▶ _Exercise details_
Each of the entries should be retyped precisely as it appears.

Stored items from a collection
--- START ---

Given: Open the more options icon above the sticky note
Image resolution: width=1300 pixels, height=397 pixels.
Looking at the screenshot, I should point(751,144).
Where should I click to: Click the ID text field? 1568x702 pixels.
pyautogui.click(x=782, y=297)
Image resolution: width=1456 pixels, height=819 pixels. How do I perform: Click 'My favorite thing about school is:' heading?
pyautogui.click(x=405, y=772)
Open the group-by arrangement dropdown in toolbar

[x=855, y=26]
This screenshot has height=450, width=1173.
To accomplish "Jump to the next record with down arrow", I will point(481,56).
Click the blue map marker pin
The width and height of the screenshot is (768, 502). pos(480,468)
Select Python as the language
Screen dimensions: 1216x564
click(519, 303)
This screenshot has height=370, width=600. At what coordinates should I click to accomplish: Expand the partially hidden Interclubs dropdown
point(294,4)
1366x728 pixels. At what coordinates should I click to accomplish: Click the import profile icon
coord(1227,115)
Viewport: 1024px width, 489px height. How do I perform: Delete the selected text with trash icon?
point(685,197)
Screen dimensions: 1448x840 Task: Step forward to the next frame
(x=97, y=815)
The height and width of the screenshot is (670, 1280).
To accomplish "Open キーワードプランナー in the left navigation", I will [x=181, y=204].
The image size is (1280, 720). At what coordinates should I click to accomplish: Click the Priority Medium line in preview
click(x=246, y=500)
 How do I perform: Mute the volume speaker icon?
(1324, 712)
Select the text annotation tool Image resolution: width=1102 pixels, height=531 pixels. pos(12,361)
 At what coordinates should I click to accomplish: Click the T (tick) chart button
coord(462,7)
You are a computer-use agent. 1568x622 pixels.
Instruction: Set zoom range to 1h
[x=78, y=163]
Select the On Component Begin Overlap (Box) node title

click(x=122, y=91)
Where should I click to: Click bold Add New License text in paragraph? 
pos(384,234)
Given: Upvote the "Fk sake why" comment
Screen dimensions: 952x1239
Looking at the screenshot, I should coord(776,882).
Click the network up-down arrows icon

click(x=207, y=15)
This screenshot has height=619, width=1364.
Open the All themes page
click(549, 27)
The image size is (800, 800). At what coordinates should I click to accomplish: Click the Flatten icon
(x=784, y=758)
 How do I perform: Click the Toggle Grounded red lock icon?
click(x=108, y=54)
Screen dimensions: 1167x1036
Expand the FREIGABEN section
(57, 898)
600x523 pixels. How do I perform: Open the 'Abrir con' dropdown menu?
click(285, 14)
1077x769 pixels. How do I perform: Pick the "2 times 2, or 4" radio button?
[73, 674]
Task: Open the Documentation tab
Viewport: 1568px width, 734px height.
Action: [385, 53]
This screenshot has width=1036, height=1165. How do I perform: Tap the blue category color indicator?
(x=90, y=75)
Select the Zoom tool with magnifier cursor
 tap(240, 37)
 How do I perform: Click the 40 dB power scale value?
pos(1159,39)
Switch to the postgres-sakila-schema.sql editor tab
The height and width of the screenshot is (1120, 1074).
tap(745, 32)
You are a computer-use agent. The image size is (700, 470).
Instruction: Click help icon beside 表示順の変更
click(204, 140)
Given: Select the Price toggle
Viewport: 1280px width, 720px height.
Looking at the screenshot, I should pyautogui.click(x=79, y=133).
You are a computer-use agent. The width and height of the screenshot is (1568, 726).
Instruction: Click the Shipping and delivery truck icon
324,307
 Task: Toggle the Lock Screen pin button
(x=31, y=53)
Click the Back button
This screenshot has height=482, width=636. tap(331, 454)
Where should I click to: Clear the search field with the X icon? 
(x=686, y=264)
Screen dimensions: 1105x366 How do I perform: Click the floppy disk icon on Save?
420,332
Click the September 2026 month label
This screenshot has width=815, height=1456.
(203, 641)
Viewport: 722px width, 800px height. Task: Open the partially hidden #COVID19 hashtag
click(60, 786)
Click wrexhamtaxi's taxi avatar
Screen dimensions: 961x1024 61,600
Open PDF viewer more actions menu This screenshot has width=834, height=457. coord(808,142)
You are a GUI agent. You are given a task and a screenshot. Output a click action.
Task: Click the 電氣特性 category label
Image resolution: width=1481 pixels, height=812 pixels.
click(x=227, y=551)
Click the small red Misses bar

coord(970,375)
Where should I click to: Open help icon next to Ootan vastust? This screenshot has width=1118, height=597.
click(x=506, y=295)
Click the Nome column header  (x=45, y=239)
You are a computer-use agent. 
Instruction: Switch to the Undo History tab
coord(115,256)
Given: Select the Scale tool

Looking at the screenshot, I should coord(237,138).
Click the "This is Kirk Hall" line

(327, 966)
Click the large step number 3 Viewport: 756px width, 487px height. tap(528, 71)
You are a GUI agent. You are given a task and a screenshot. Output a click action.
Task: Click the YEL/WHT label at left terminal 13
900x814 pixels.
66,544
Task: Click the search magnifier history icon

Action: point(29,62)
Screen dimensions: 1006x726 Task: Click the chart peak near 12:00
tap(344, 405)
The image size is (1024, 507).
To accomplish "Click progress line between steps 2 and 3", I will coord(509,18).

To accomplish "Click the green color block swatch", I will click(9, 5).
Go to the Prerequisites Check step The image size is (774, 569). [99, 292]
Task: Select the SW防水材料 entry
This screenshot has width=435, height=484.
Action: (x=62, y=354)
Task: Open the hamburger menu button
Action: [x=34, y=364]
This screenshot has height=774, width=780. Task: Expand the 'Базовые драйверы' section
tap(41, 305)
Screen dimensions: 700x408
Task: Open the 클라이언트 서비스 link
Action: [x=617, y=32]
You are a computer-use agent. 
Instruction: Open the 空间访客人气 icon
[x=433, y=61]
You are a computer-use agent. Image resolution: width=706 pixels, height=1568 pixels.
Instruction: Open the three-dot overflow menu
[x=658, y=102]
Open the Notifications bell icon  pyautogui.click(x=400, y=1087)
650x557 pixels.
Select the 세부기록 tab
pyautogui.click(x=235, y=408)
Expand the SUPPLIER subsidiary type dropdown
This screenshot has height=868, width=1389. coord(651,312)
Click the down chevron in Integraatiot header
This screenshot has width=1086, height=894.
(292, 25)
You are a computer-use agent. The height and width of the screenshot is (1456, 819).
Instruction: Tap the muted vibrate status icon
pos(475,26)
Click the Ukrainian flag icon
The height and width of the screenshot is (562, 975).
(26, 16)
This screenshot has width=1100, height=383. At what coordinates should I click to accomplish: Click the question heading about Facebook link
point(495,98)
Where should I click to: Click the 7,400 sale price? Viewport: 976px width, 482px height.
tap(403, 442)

--- END ---

▶ _Response area_
Given: Open the more options icon above the sticky note
Image resolution: width=1300 pixels, height=397 pixels.
Looking at the screenshot, I should point(751,144).
Where should I click to: Click the ID text field? 1568x702 pixels.
pyautogui.click(x=782, y=297)
Image resolution: width=1456 pixels, height=819 pixels. How do I perform: Click 'My favorite thing about school is:' heading?
pyautogui.click(x=405, y=772)
Open the group-by arrangement dropdown in toolbar

[x=855, y=26]
This screenshot has height=450, width=1173.
To accomplish "Jump to the next record with down arrow", I will point(481,56).
Click the blue map marker pin
The width and height of the screenshot is (768, 502). pos(480,468)
Select Python as the language
Screen dimensions: 1216x564
click(519, 303)
This screenshot has height=370, width=600. At what coordinates should I click to accomplish: Expand the partially hidden Interclubs dropdown
point(294,4)
1366x728 pixels. At what coordinates should I click to accomplish: Click the import profile icon
coord(1227,115)
Viewport: 1024px width, 489px height. How do I perform: Delete the selected text with trash icon?
point(685,197)
Screen dimensions: 1448x840 Task: Step forward to the next frame
(x=97, y=815)
The height and width of the screenshot is (670, 1280).
To accomplish "Open キーワードプランナー in the left navigation", I will [x=181, y=204].
The image size is (1280, 720). At what coordinates should I click to accomplish: Click the Priority Medium line in preview
click(x=246, y=500)
 How do I perform: Mute the volume speaker icon?
(1324, 712)
Select the text annotation tool Image resolution: width=1102 pixels, height=531 pixels. pos(12,361)
 At what coordinates should I click to accomplish: Click the T (tick) chart button
coord(462,7)
You are a computer-use agent. 1568x622 pixels.
Instruction: Set zoom range to 1h
[x=78, y=163]
Select the On Component Begin Overlap (Box) node title

click(x=122, y=91)
Where should I click to: Click bold Add New License text in paragraph? 
pos(384,234)
Given: Upvote the "Fk sake why" comment
Screen dimensions: 952x1239
Looking at the screenshot, I should coord(776,882).
Click the network up-down arrows icon

click(x=207, y=15)
This screenshot has height=619, width=1364.
Open the All themes page
click(549, 27)
The image size is (800, 800). At what coordinates should I click to accomplish: Click the Flatten icon
(x=784, y=758)
 How do I perform: Click the Toggle Grounded red lock icon?
click(x=108, y=54)
Screen dimensions: 1167x1036
Expand the FREIGABEN section
(57, 898)
600x523 pixels. How do I perform: Open the 'Abrir con' dropdown menu?
click(285, 14)
1077x769 pixels. How do I perform: Pick the "2 times 2, or 4" radio button?
[73, 674]
Task: Open the Documentation tab
Viewport: 1568px width, 734px height.
Action: [385, 53]
This screenshot has width=1036, height=1165. How do I perform: Tap the blue category color indicator?
(x=90, y=75)
Select the Zoom tool with magnifier cursor
 tap(240, 37)
 How do I perform: Click the 40 dB power scale value?
pos(1159,39)
Switch to the postgres-sakila-schema.sql editor tab
The height and width of the screenshot is (1120, 1074).
tap(745, 32)
You are a computer-use agent. The image size is (700, 470).
Instruction: Click help icon beside 表示順の変更
click(204, 140)
Given: Select the Price toggle
Viewport: 1280px width, 720px height.
Looking at the screenshot, I should pyautogui.click(x=79, y=133).
You are a computer-use agent. The width and height of the screenshot is (1568, 726).
Instruction: Click the Shipping and delivery truck icon
324,307
 Task: Toggle the Lock Screen pin button
(x=31, y=53)
Click the Back button
This screenshot has height=482, width=636. tap(331, 454)
Where should I click to: Clear the search field with the X icon? 
(x=686, y=264)
Screen dimensions: 1105x366 How do I perform: Click the floppy disk icon on Save?
420,332
Click the September 2026 month label
This screenshot has width=815, height=1456.
(203, 641)
Viewport: 722px width, 800px height. Task: Open the partially hidden #COVID19 hashtag
click(60, 786)
Click wrexhamtaxi's taxi avatar
Screen dimensions: 961x1024 61,600
Open PDF viewer more actions menu This screenshot has width=834, height=457. coord(808,142)
You are a GUI agent. You are given a task and a screenshot. Output a click action.
Task: Click the 電氣特性 category label
Image resolution: width=1481 pixels, height=812 pixels.
click(x=227, y=551)
Click the small red Misses bar

coord(970,375)
Where should I click to: Open help icon next to Ootan vastust? This screenshot has width=1118, height=597.
click(x=506, y=295)
Click the Nome column header  (x=45, y=239)
You are a computer-use agent. 
Instruction: Switch to the Undo History tab
coord(115,256)
Given: Select the Scale tool

Looking at the screenshot, I should coord(237,138).
Click the "This is Kirk Hall" line

(327, 966)
Click the large step number 3 Viewport: 756px width, 487px height. tap(528, 71)
You are a GUI agent. You are given a task and a screenshot. Output a click action.
Task: Click the YEL/WHT label at left terminal 13
900x814 pixels.
66,544
Task: Click the search magnifier history icon

Action: point(29,62)
Screen dimensions: 1006x726 Task: Click the chart peak near 12:00
tap(344, 405)
The image size is (1024, 507).
To accomplish "Click progress line between steps 2 and 3", I will coord(509,18).

To accomplish "Click the green color block swatch", I will click(9, 5).
Go to the Prerequisites Check step The image size is (774, 569). [99, 292]
Task: Select the SW防水材料 entry
This screenshot has width=435, height=484.
Action: (x=62, y=354)
Task: Open the hamburger menu button
Action: [x=34, y=364]
This screenshot has height=774, width=780. Task: Expand the 'Базовые драйверы' section
tap(41, 305)
Screen dimensions: 700x408
Task: Open the 클라이언트 서비스 link
Action: [x=617, y=32]
You are a computer-use agent. 
Instruction: Open the 空间访客人气 icon
[x=433, y=61]
You are a computer-use agent. Image resolution: width=706 pixels, height=1568 pixels.
Instruction: Open the three-dot overflow menu
[x=658, y=102]
Open the Notifications bell icon  pyautogui.click(x=400, y=1087)
650x557 pixels.
Select the 세부기록 tab
pyautogui.click(x=235, y=408)
Expand the SUPPLIER subsidiary type dropdown
This screenshot has height=868, width=1389. coord(651,312)
Click the down chevron in Integraatiot header
This screenshot has width=1086, height=894.
(292, 25)
You are a computer-use agent. The height and width of the screenshot is (1456, 819).
Instruction: Tap the muted vibrate status icon
pos(475,26)
Click the Ukrainian flag icon
The height and width of the screenshot is (562, 975).
(26, 16)
This screenshot has width=1100, height=383. At what coordinates should I click to accomplish: Click the question heading about Facebook link
point(495,98)
Where should I click to: Click the 7,400 sale price? Viewport: 976px width, 482px height.
tap(403, 442)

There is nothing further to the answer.